As per Apple documentation, the two major issues in memory management are −
Freeing or overwriting data that is still in use. It causes memory corruption and typically results in your application crashing, or worse, corrupted user data.
Not freeing data that is no longer in use causes memory leaks. When allocated memory is not freed even though it is never going to be used again, it is known as memory leak. Leaks cause your application to use ever-increasing amounts of memory, which in turn may result in poor system performance or (in iOS) your application being terminated.
We own the objects we create, and we have to subsequently release them when they are no longer needed.
Use Retain to gain ownership of an object that you did not create. You have to release these objects too when they are not needed.
Don't release the objects that you don't own.
You don't need to use release and retain in ARC. So, all the view controller's objects will be released when the view controller is removed. Similarly, any object’s sub-objects will be released when they are released. Note that if other classes have a strong reference to an object of a class, then the whole class won't be released. So, it is recommended to use weak properties for delegates.
We can analyze the usage of memory with the help of Xcode tool instruments. It includes tools such as Activity Monitor, Allocations, Leaks, Zombies, and so on.
Step 1 − Open an existing application.
Step 2 − Select Product and then Profile as shown below.

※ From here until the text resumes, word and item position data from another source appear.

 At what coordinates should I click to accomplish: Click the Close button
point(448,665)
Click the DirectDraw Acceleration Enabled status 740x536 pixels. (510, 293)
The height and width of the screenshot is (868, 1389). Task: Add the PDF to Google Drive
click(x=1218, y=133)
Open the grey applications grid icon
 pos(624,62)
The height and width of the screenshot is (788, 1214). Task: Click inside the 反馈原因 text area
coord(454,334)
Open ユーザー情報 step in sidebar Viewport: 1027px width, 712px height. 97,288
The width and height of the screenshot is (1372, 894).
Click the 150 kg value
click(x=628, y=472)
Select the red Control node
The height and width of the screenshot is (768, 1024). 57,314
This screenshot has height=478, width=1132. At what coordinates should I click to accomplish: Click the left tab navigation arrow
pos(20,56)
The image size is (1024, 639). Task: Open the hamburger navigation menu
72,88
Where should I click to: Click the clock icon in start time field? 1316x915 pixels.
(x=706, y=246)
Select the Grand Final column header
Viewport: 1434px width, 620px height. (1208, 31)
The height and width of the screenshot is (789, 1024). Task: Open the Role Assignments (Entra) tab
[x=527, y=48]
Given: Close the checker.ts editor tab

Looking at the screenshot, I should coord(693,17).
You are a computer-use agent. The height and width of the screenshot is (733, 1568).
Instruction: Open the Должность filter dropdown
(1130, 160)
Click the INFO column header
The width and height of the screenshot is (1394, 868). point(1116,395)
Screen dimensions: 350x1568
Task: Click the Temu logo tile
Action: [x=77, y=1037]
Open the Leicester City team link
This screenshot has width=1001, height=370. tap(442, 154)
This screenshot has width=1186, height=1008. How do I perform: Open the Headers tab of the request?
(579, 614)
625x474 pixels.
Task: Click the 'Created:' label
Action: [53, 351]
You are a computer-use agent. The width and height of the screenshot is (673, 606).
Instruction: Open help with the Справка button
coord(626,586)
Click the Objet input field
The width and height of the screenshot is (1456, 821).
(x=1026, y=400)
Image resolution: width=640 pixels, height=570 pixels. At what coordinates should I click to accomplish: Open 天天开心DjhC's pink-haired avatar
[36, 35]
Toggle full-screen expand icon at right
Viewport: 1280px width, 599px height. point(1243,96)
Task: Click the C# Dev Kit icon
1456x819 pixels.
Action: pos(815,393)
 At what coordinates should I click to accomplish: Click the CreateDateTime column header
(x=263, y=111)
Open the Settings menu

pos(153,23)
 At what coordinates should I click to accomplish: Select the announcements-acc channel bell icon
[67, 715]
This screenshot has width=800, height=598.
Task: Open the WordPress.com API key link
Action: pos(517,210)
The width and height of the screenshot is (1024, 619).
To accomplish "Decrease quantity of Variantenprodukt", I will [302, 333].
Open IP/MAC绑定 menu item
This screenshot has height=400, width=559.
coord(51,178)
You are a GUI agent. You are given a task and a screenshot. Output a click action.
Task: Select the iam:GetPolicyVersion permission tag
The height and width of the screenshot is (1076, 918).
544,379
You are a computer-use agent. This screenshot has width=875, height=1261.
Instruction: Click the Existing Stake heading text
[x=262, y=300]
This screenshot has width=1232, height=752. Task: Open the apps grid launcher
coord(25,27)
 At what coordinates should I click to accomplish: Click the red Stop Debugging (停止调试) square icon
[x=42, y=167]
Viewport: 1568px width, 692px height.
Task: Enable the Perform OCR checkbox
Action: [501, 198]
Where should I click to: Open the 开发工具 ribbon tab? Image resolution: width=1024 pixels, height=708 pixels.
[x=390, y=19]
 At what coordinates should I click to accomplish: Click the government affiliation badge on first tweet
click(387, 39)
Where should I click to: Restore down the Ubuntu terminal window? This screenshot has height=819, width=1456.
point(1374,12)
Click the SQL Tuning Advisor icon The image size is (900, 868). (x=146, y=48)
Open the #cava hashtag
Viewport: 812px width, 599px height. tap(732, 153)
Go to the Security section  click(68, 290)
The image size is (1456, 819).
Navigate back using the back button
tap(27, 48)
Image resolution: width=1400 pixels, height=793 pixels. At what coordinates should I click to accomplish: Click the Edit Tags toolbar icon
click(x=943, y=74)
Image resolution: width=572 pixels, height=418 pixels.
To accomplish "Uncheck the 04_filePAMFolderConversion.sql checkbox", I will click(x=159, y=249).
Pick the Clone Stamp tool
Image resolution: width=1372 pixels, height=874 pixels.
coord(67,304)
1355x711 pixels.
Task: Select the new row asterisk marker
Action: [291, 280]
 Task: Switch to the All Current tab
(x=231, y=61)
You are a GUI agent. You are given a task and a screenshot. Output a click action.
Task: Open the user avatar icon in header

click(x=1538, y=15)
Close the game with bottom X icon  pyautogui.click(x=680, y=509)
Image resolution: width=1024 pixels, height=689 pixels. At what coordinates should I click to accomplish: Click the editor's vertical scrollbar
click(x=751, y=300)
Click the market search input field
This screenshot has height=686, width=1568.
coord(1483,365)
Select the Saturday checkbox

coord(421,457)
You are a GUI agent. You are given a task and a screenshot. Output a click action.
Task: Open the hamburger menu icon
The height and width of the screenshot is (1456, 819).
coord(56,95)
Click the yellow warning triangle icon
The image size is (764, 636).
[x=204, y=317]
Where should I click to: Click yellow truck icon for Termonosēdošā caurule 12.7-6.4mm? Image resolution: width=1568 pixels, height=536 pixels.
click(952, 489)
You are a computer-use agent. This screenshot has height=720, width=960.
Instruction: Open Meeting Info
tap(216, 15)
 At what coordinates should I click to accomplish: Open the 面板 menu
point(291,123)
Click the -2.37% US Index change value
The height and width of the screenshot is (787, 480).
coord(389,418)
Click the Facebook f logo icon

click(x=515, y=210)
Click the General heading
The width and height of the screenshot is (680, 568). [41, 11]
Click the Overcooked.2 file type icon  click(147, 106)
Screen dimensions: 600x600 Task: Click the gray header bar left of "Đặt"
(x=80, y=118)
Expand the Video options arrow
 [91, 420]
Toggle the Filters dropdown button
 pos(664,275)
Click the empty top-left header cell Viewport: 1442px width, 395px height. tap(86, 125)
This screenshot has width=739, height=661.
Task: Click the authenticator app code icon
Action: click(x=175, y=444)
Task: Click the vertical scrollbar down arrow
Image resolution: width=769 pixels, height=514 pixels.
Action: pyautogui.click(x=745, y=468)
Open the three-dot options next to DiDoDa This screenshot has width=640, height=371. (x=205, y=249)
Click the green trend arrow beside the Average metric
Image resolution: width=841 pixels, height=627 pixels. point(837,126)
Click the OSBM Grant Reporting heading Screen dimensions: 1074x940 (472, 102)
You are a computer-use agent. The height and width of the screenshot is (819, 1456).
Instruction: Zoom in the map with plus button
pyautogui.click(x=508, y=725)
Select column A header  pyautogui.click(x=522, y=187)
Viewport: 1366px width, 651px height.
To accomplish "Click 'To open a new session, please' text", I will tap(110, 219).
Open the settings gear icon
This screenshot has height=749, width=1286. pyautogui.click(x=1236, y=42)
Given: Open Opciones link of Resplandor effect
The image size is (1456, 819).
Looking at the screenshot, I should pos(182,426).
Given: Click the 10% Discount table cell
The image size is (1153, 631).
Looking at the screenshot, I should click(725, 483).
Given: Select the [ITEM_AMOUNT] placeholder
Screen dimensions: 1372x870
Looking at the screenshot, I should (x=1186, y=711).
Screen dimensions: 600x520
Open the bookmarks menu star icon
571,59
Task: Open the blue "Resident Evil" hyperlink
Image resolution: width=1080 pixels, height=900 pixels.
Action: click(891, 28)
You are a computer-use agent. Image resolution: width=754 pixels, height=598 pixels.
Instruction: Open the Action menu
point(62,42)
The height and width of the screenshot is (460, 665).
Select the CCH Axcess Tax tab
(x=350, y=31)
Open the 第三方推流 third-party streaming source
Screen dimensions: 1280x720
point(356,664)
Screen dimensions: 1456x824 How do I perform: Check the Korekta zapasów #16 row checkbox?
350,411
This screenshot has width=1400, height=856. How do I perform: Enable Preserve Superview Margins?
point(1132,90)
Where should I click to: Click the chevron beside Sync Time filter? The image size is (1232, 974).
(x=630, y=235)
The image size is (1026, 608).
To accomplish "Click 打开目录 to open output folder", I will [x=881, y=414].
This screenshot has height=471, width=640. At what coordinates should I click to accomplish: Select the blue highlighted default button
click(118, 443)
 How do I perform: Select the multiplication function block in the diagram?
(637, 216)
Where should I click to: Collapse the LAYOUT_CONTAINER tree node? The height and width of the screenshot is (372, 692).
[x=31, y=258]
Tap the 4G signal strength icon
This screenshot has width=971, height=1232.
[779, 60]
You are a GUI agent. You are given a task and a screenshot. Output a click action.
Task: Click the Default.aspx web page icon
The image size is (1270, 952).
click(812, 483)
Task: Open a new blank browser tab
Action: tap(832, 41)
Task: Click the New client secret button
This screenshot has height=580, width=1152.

Step 3 − Select Allocations in the next screen shown below and select Profile.
Step 4 − We will see the allocation of memory for different objects as shown below.
Step 5 − You can switch between view controllers and check whether the memory is released properly.
Step 6 − Similarly, instead of Allocations, we can use Activity Monitor to see the overall memory allocated for the application.
Step 7 − These tools help us access our memory consumption and locate the places where possible leaks have occurred.